Provided material START
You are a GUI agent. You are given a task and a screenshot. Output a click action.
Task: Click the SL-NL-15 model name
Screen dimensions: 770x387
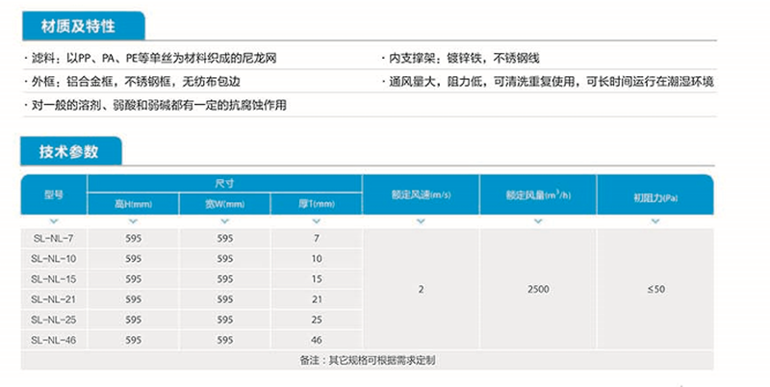53,278
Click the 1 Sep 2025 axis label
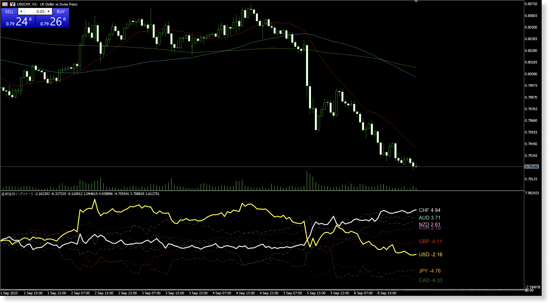This screenshot has width=551, height=303. click(x=9, y=293)
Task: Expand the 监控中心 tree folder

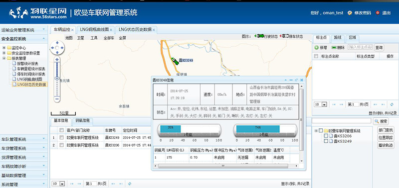Action: click(4, 48)
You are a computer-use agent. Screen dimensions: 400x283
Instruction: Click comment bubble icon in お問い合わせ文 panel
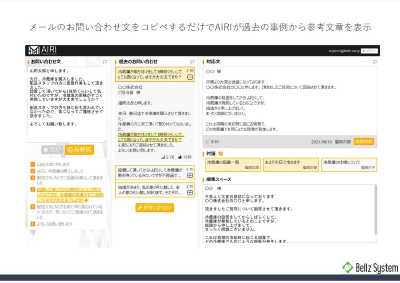[105, 62]
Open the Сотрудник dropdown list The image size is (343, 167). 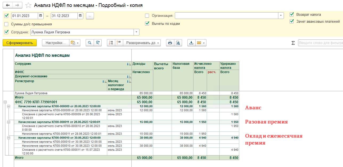point(137,32)
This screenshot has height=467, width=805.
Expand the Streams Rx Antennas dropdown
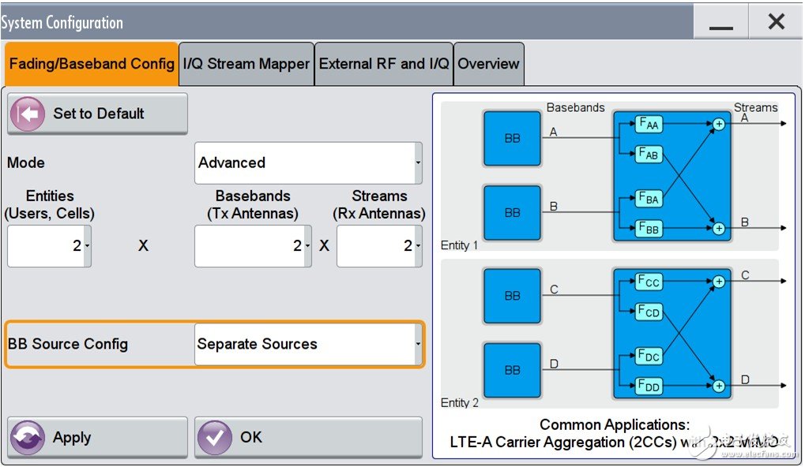click(x=379, y=246)
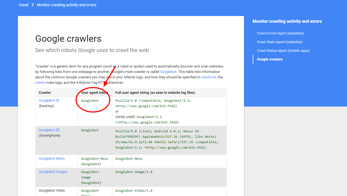Open the external link icon beside Googlebot (Desktop)
This screenshot has height=196, width=347.
[x=58, y=100]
Provided material END
• **Description of the task**: Lines holding "agent": count them across the data and reply with the number alone.

• **Result**: 2